Combat is simple, but allows for variety in the different abilities and weapon types the player acquires throughout the story. At its core is sword play which adds countering & defense breaking to good old fashioned button mashing to form something fluid. There are distinct enemy types which each require slightly different tactics to defeat, but most importantly none of these present anything too frustrating or flow breaking; in short, the player always feels like they’re kicking-ass. Likewise stealthing is occasionally required (as opposed to being a choice), but the frequency of progress checkpoints and the ability with which Kenway can mysteriously blend in with passing strangers gives the player the sense of being a ninja without demanding too much or becoming frustrating.

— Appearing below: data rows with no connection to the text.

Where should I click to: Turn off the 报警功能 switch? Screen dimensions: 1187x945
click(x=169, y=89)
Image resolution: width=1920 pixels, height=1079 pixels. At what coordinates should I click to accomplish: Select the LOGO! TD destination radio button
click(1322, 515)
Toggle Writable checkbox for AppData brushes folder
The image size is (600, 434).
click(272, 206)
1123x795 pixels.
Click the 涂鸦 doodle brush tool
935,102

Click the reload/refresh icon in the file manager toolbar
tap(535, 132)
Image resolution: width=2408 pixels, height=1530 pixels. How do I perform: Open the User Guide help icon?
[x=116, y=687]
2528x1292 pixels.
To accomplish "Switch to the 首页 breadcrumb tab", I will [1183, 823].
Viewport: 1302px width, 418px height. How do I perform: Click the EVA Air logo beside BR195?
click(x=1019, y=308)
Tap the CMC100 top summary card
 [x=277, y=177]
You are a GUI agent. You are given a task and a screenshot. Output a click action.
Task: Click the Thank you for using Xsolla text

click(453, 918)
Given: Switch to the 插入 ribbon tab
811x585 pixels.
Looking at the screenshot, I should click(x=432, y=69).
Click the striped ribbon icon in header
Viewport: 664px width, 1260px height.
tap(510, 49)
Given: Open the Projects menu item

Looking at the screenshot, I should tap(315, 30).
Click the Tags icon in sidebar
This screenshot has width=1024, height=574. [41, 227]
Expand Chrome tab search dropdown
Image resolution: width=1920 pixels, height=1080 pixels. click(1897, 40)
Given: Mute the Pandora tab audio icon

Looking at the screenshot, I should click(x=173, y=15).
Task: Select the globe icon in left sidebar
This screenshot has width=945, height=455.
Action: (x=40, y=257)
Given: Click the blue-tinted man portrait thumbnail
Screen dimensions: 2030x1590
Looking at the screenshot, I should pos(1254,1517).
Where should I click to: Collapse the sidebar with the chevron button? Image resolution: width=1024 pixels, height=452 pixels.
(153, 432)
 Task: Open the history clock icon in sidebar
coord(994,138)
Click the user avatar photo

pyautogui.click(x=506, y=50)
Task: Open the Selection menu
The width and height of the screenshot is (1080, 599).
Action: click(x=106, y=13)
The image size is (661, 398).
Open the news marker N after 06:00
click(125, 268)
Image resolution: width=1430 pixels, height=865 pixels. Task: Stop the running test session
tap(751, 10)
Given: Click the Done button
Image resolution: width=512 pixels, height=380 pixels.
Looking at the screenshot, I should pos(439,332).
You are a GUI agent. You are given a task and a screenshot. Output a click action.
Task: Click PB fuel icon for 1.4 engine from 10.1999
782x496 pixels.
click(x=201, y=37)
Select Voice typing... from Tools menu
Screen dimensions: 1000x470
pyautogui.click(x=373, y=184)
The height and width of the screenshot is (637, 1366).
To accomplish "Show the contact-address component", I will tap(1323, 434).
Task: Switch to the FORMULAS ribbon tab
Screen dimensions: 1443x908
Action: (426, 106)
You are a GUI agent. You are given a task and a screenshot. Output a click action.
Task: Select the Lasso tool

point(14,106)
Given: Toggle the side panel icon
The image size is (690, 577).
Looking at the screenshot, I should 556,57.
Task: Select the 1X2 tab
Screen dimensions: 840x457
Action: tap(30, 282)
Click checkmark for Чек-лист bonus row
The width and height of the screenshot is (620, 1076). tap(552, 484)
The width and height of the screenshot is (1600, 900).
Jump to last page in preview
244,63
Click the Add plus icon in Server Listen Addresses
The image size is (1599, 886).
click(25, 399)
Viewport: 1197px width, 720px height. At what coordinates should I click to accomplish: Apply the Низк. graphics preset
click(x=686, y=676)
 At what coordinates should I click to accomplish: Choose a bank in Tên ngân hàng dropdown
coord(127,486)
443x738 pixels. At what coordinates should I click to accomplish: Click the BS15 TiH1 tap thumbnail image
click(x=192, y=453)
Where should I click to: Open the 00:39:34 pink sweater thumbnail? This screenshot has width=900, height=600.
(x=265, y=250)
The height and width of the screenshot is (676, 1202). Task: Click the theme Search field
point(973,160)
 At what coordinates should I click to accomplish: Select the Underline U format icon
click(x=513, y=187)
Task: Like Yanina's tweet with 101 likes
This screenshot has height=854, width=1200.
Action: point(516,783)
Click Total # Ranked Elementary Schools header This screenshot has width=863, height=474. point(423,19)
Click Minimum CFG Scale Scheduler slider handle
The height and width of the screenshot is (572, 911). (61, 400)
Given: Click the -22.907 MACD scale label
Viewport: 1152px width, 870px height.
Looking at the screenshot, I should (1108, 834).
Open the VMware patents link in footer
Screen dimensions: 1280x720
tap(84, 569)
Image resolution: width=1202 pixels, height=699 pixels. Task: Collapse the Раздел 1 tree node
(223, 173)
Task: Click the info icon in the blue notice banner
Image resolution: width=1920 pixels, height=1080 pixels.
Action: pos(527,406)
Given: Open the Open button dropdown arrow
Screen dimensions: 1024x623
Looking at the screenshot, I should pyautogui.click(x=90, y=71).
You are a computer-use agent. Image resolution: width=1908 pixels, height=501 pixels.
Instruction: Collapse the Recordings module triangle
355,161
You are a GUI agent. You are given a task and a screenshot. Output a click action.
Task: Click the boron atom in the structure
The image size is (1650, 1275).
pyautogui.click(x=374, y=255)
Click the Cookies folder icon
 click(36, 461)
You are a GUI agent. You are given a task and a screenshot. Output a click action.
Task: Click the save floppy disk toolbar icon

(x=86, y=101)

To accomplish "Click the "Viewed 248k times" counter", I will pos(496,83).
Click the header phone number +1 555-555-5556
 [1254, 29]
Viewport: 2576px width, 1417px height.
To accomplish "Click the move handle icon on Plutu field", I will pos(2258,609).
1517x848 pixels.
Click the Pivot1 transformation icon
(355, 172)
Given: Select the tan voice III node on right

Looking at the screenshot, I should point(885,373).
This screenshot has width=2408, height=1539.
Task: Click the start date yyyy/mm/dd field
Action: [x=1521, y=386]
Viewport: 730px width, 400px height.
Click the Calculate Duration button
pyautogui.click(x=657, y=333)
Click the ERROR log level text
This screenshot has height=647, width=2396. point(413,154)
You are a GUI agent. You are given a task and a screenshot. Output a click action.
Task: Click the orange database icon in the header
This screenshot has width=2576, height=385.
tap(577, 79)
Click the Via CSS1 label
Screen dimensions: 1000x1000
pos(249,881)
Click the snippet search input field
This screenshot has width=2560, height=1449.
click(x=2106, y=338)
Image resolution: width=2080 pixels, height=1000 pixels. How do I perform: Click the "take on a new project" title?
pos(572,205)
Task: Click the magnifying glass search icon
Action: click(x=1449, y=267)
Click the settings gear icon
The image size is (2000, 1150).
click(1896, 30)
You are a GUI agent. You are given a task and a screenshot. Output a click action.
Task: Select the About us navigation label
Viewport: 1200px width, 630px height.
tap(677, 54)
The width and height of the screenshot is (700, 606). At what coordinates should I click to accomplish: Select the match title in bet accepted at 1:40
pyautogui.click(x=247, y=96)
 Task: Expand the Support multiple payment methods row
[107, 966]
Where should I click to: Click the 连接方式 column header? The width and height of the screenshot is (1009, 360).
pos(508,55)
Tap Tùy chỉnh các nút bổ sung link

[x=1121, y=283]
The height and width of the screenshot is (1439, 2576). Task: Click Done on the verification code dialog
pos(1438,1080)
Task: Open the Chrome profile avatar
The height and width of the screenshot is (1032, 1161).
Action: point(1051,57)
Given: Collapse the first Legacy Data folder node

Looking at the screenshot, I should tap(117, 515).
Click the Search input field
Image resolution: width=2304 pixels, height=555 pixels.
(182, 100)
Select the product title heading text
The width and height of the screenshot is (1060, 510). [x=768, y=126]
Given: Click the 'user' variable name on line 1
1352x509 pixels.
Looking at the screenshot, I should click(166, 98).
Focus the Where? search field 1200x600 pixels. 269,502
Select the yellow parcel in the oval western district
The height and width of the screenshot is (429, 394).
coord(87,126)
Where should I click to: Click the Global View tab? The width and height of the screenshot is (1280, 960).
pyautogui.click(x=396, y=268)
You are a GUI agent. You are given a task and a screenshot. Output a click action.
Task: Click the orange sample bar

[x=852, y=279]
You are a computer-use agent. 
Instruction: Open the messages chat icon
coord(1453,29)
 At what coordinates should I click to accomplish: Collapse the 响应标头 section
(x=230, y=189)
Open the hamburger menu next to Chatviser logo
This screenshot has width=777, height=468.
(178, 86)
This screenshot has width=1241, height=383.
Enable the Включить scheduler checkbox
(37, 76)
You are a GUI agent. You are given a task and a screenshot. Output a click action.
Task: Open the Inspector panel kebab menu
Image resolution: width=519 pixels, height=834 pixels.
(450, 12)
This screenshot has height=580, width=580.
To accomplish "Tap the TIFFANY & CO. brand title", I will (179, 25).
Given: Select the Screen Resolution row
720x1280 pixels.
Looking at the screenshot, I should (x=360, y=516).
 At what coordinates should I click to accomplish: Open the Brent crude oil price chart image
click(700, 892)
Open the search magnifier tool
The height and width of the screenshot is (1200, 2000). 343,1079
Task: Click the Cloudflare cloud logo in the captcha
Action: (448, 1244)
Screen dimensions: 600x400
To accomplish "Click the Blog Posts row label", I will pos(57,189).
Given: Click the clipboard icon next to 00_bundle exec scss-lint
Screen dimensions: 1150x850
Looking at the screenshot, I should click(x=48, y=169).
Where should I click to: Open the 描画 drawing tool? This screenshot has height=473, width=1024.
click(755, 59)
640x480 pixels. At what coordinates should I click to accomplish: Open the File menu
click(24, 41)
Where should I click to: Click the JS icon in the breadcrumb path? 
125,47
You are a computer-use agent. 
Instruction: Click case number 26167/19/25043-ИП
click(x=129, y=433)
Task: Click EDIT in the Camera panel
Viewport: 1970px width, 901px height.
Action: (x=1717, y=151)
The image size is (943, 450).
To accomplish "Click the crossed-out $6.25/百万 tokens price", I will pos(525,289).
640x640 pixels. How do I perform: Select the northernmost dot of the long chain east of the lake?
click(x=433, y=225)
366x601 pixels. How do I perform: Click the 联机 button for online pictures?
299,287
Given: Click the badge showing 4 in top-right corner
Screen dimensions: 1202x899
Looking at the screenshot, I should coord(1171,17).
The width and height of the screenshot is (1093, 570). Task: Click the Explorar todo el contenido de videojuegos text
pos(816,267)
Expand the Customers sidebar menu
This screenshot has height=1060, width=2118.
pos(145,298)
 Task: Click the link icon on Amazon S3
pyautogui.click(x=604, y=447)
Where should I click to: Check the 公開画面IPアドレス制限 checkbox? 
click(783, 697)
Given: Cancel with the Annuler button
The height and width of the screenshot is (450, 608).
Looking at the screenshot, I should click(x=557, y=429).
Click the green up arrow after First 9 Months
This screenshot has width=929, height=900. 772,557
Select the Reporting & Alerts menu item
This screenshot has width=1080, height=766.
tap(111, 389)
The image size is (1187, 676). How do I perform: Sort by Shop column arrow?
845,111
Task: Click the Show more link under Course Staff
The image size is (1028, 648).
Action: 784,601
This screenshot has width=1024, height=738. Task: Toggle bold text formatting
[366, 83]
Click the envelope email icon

Outside of land based activities is the sea-fairing side of the game. Early on players acquire a ship and from then on the game really opens up. Sailing across the sea to a new location is a liberating experience and watching as new shorelines, forming storm-clouds, or enemy ships loom over the horizon, all to the soundtrack of splashing waves and the soulful shanties being sung by your crew, provides a good serving of that open-world freedom that I find so appealing. Naval combat can be a little tricky to get to grips with, but understanding how to out-maneuver your opponents and best position the Jackdaw for maximum advantage is both challenging and, once again, provides some visually spectacular moments as cannonballs send splinters of the enemy’s hull flying.
‘Black flag’ peppers these core ideas with extra elements like brawling in bars, gambling, hunting, whaling, and diving for treasure to complete the buccaneer experience. In essence it’s a game that builds on the ‘collect-a-thon’ style of some of the early 3D platformers, much of the game is simply ‘find this thing‘ or ‘go here and kill this person‘, but the presentation and expansiveness of the world come together to make it a rewarding experience… also you get to be a pirate! YAARRRRRR!!!!